Iterative Deepening DFS in R

Posted: , Last Updated:

bottom_reached = FALSE  # Variable to keep track if we have reached the bottom of the tree

iterative_deepening_dfs <- function(start, target){
  #' Implementation of iterative deepening DFS (depth-first search) algorithm to find the shortest path from a start to a target node..
  #' Given a start node, this returns the node in the tree below the start node with the target value (or null if it doesn't exist)
  #' Runs in O(n), where n is the number of nodes in the tree, or O(b^d), where b is the branching factor and d is the depth.
  #' @param start  the node to start the search from
  #' @param target the value to search for
  #' @return The node containing the target value or null if it doesn't exist.
  
  # Start by doing DFS with a depth of 1, keep doubling depth until we reach the "bottom" of the tree or find the node we're searching for
  depth = 1
  while(!bottom_reached){
    bottom_reached <<- TRUE # One of the "end nodes" of the search with this depth has to still have children and set this to false again
    # One of the "end nodes" of the search with this depth has to still have children and set this to FALSE again
    result = iterative_deepening_dfs_rec(start, target, 0, depth)
    if(!is.null(result)){
      # We've found the goal node while doing DFS with this max depth
      return (result)
    }
    # We haven't found the goal node, but there are still deeper nodes to search through
    depth = depth * 2
    cat("Increasing depth to ", depth, "\n")
    print(bottom_reached)
  }
  # Bottom reached is TRUE.
  # We haven't found the node and there were no more nodes that still have children to explore at a higher depth.
  return (NULL)
}

iterative_deepening_dfs_rec <- function(node, target, current_depth, max_depth) {
  cat("Visiting Node ", node$value, "\n")
  
  if(node$value == target){
    # We have found the goal node we we're searching for
    print("Found the node we're looking for!")
    return (node)
  }
  
  if(current_depth == max_depth) {
    print("Current maximum depth reached, returning...")
    # We have reached the end for this depth...
    if(length(node$children) > 0){
      # ...but we have not yet reached the bottom of the tree
      bottom_reached <<- FALSE
    }
    return (NULL)
  }
  
  # Recurse with all children
  for (i in seq_along(node$children)){
    result = iterative_deepening_dfs_rec(node$children[[i]], target, current_depth + 1, max_depth)
    if(!is.null(result)){
      # We've found the goal node while going down that child
      return (result)
    }
  }
  # We've gone through all children and not found the goal node
  return (NULL)
}

About the algorithm and language used in this code snippet:

Iterative Deepening Depth-First Search Algorithm

The Iterative Deepening Depth-First Search (also ID-DFS) algorithm is an algorithm used to find a node in a tree. This means that given a tree data structure, the algorithm will return the first node in this tree that matches the specified condition. Nodes are sometimes referred to as vertices (plural of vertex) - here, we’ll call them nodes. The edges have to be unweighted. This algorithm can also work with unweighted graphs if mechanism to keep track of already visited nodes is added.
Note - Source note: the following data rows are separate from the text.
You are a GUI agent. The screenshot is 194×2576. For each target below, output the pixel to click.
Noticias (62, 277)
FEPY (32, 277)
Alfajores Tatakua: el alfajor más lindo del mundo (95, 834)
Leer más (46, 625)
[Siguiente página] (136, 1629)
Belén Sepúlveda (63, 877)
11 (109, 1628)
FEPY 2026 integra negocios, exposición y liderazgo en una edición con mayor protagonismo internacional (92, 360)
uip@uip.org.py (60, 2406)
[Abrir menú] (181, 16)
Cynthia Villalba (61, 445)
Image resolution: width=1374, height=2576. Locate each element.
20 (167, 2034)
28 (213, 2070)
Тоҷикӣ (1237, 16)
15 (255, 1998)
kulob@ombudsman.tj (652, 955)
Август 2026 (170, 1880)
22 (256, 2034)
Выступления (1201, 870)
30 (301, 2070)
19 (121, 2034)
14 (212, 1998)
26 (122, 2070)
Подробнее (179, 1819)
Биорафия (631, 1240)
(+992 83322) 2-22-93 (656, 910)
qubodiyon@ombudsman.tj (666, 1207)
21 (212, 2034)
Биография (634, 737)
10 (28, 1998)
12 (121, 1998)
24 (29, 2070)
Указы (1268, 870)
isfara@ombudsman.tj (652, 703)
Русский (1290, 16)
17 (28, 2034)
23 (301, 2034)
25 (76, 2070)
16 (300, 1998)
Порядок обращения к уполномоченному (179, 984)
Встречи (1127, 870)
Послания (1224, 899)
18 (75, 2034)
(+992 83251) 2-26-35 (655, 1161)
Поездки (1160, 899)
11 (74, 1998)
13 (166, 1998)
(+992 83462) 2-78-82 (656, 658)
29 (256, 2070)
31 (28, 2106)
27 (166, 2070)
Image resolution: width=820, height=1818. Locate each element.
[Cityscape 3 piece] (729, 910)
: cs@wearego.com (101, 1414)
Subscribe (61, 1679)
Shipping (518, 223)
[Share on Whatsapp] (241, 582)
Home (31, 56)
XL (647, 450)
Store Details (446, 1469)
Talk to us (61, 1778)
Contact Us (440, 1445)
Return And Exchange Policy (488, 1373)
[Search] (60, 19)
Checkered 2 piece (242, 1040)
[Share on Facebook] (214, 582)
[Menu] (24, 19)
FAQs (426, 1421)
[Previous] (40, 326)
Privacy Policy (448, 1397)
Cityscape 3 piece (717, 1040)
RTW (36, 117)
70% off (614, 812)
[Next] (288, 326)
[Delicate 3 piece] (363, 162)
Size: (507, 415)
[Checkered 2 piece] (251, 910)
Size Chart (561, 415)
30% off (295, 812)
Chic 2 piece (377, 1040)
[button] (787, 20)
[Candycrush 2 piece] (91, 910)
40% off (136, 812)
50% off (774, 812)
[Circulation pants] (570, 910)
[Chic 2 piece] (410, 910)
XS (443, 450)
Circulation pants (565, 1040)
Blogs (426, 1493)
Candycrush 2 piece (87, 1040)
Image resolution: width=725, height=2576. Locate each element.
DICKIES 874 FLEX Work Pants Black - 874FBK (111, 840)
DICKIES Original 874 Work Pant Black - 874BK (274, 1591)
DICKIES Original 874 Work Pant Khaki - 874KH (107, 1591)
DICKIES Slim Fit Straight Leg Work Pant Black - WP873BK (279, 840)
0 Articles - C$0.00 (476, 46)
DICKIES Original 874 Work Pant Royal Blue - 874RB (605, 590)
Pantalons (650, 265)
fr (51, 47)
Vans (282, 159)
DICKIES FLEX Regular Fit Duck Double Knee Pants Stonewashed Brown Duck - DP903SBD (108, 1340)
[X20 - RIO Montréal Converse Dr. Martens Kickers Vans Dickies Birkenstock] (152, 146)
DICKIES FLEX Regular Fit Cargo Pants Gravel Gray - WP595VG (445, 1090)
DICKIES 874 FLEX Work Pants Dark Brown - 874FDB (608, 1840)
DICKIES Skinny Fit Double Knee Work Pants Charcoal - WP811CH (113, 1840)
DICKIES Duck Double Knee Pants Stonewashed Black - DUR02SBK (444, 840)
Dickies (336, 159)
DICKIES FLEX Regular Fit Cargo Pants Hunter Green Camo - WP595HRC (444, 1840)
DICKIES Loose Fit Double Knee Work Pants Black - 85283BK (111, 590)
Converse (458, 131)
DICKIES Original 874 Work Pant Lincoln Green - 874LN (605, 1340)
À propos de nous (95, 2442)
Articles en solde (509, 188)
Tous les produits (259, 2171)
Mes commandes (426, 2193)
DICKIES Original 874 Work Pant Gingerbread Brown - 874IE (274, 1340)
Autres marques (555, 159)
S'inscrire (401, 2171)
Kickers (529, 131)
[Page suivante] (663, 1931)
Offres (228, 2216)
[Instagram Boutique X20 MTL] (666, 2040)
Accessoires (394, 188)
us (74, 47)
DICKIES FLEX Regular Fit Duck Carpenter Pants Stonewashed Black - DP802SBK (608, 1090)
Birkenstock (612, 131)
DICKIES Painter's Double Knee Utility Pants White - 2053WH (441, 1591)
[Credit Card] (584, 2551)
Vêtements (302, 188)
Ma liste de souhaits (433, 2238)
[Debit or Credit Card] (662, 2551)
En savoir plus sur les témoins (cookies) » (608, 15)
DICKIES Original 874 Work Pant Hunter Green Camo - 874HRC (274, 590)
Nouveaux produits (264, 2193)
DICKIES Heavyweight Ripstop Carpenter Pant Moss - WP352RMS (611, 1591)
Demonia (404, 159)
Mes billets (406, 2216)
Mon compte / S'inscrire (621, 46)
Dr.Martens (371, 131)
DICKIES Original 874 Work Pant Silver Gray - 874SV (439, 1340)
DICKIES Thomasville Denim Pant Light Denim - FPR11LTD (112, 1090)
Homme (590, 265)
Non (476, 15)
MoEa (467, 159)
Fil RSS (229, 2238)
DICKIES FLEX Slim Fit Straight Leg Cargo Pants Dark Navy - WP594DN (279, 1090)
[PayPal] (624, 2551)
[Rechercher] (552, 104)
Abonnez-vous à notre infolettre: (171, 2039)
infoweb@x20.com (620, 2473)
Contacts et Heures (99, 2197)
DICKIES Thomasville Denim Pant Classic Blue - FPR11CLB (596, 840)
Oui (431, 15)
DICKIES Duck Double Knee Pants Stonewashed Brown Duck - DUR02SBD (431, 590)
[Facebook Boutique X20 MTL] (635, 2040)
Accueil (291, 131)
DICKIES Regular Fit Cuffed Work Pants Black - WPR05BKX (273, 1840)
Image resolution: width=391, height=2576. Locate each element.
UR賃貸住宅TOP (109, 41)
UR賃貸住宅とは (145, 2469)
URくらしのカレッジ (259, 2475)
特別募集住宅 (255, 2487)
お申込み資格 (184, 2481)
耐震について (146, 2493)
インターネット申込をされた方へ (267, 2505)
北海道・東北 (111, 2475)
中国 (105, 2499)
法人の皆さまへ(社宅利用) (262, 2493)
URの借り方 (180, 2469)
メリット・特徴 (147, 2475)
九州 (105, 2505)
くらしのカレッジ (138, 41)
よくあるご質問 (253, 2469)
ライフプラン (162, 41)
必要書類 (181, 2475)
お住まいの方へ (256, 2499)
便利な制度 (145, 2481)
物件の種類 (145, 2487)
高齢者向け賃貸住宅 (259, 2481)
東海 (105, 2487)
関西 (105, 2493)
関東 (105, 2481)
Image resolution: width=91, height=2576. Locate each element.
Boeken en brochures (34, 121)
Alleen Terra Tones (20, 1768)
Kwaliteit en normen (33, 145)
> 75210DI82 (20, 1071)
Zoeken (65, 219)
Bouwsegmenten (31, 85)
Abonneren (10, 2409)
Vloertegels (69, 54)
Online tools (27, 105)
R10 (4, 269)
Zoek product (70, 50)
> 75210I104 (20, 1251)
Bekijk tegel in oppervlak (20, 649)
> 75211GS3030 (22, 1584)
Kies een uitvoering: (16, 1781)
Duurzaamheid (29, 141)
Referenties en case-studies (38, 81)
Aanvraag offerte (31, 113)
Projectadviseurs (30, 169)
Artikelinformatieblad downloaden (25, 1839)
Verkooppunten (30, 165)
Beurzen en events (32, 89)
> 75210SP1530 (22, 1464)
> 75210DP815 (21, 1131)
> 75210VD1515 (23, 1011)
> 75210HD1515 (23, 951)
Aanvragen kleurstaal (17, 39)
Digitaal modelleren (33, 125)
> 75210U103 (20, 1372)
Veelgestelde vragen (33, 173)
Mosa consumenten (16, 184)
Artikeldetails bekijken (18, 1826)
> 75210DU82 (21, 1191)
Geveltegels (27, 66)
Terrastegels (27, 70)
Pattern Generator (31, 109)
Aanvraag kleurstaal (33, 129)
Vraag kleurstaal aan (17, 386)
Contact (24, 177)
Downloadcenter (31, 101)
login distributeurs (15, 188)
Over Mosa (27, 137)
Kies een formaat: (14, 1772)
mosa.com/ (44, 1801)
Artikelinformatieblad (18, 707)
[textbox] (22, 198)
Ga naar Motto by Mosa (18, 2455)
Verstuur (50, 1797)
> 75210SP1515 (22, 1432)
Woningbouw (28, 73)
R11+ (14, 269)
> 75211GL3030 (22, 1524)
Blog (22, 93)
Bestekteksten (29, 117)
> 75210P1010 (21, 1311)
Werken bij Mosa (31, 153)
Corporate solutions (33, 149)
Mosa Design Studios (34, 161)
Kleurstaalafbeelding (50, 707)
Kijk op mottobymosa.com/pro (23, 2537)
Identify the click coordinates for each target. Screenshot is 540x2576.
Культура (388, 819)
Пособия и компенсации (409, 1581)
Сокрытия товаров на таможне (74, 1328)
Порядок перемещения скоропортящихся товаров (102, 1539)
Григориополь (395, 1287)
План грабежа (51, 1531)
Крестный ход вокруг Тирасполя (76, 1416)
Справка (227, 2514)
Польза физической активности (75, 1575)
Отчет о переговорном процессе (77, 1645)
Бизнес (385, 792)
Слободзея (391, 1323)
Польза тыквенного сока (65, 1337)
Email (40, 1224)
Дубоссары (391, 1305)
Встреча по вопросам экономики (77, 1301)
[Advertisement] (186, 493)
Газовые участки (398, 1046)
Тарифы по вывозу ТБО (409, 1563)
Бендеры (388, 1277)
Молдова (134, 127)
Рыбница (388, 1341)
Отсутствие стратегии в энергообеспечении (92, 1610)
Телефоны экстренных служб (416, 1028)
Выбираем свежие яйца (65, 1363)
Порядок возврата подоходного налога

Description of the Algorithm

The basic principle of the algorithm is to start with a start node, and then look at the first child of this node. It then looks at the first child of that node (grandchild of the start node) and so on, until a node has no more children (we’ve reached a leaf node). It then goes up one level, and looks at the next child. If there are no more children, it goes up one more level, and so on, until it find more children or reaches the start node. If hasn’t found the goal node after returning from the last child of the start node, the goal node cannot be found, since by then all nodes have been traversed.

So far this has been describing Depth-First Search (DFS). Iterative deepening adds to this, that the algorithm not only returns one layer up the tree when the node has no more children to visit, but also when a previously specified maximum depth has been reached. Also, if we return to the start node, we increase the maximum depth and start the search all over, until we’ve visited all leaf nodes (bottom nodes) and increasing the maximum depth won’t lead to us visiting more nodes.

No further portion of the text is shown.